=== TRECHO DO DOCUMENTO ===

Após quinze capítulos e cento e quarenta páginas de problematização e refutação de asserções de diferentes autores sobre o tempo, Alfred Gell começa a definir seu próprio marco epistemológico no tratamento do tempo como um problema antropológico. Ao longo dos capítulo 16, 17 e 18, o autor apresenta as séries A e B que resumem as formas pelas quais o tempo é discutido na filosofia e que serão assumidas por Gell como fundadoras de uma antropologia do tempo.
Série-A e série-B são rótulos que Gell recupera dos filósofos Richard Gale e John McTaggart. Em linhas gerais, a série-A corresponde à experiência de que o tempo passa, é dinâmico e se organiza em passado, presente e futuro. Pode ser chamada de experiência fenomenológica ou subjetiva do tempo. A série-B, por sua vez, baseia-se na suposição de que o tempo é coextensivo à matéria. Ou, mais precisamente, que a experiência de mudança e duração (tempo subjetivo) ocorre em virtude da experiência de sucessão. O tempo-B não é dinâmico, de maneira que não se apresenta em termos de passado, presente ou futuro. A experiência de mudança depende da constatação cognitiva de “uma variação concomitante entre as qualidades de uma coisa e a data [momento] em que essas qualidades são manifestadas por aquela coisa” (p. 150). O tempo-B é o território da experiência cognitiva.

===

**O QUE FAZER:** Dê sequência ao texto sobre as séries A e B do tempo, começando logo depois da última frase. Os dados que vêm em seguida são um material separado do texto sobre as séries A e B do tempo.

=== DADOS APRESENTADOS ===

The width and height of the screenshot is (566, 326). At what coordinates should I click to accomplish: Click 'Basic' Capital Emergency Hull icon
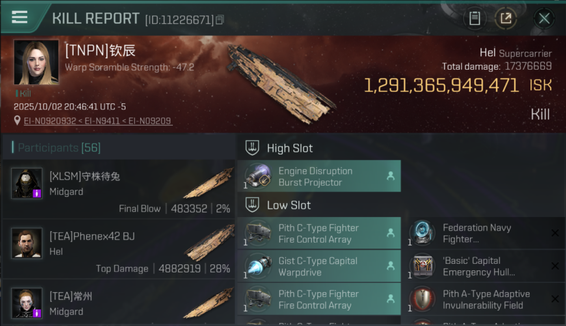click(422, 266)
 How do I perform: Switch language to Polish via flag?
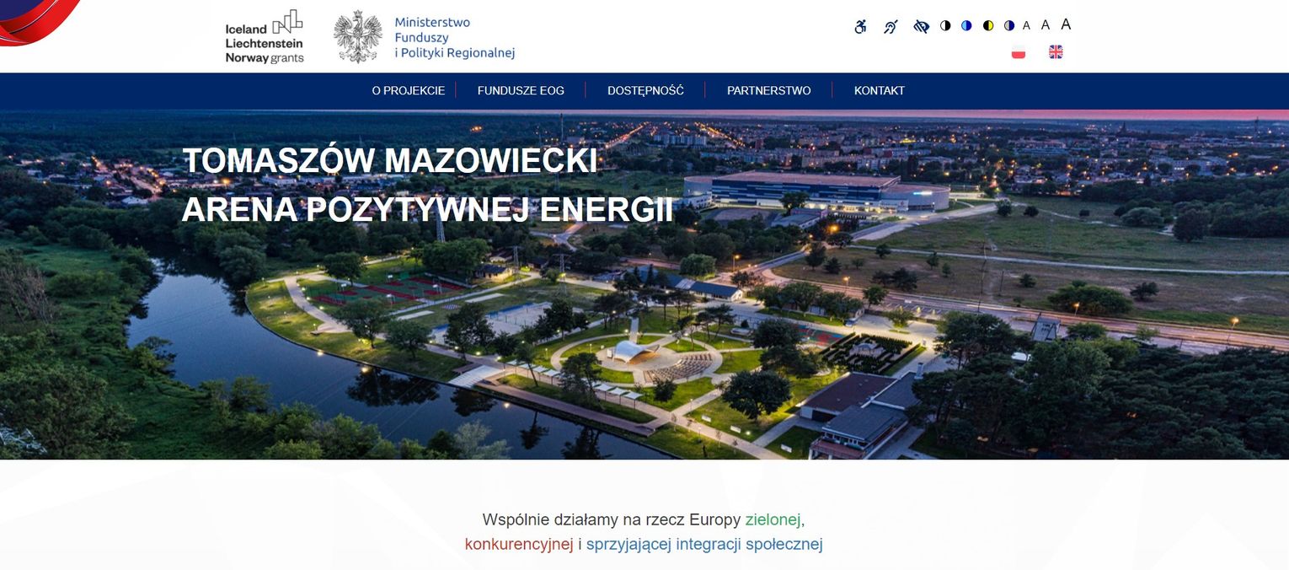pos(1019,52)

===

**RESPOSTA FINAL:**
A ideia que parece fundamental para este autor é que a série-B confunde-se com a matéria e a série-A, com a experiência subjetiva. Se Alfred Gell afirma que a série-B depende da série-A, isso se explica logicamente: para que haja uma ideia de série-B, a experiência subjetiva é necessária. Posto que a experiência subjetiva depende de mapas culturais, nem todas as culturas ou indivíduos organizam uma representação do tempo do tipo série-B. Em geral, é a série-A que predomina, podendo se desdobrar em diferentes representações da duração: linear, cumulativa, cíclica, progressiva, etc. Não obstante, Gell argumenta que a série-B é necessária para a compreensão do tempo em termos categoriais - e, sobretudo, que é através dessa compreensão que se torna possível estabelecer a comparação entre mapas e representações culturais sem se cair em compreensões ingênuas, subjetivistas ou relativistas do tempo.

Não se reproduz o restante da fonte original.